** Exercise **
Reproduce the whole of the records exactly, and make sure no picture is carried into the result.

*** Provided data Section Begins ***

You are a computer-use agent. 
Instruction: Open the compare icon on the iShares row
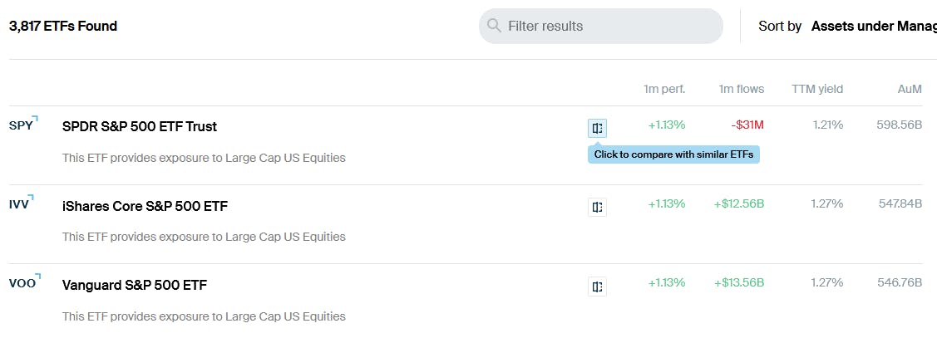coord(597,207)
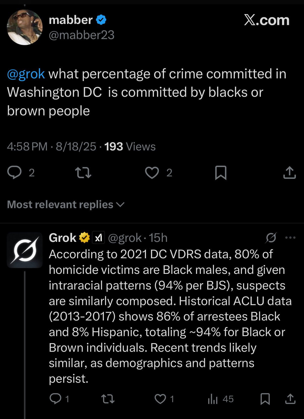Share Grok's reply
Viewport: 304px width, 419px height.
(x=290, y=399)
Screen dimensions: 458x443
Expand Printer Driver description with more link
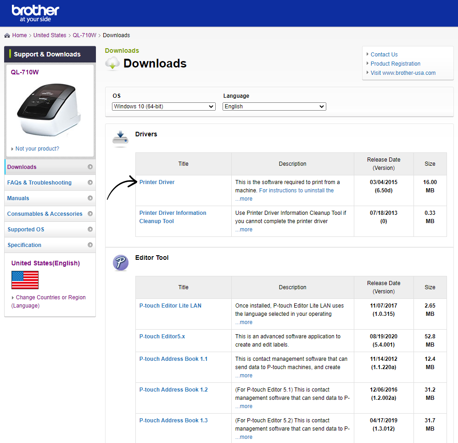pos(244,199)

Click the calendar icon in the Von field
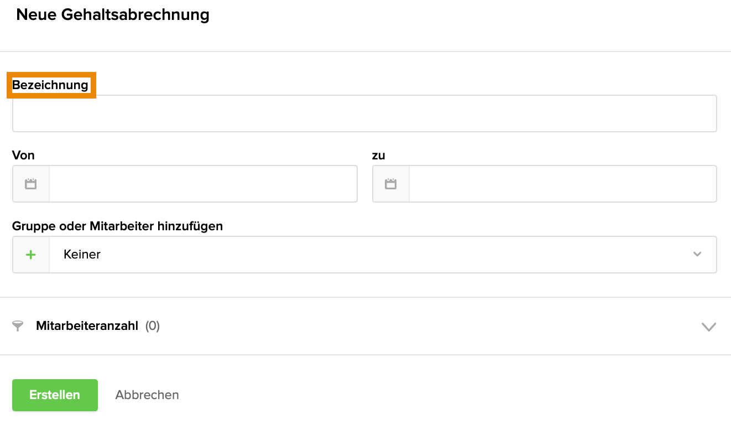coord(31,184)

*** Provided data Section Ends ***

** Task response **
You are a computer-use agent. 
Instruction: Open the compare icon on the iShares row
coord(597,207)
Share Grok's reply
Viewport: 304px width, 419px height.
(x=290, y=399)
Screen dimensions: 458x443
Expand Printer Driver description with more link
pos(244,199)

Click the calendar icon in the Von field
coord(31,184)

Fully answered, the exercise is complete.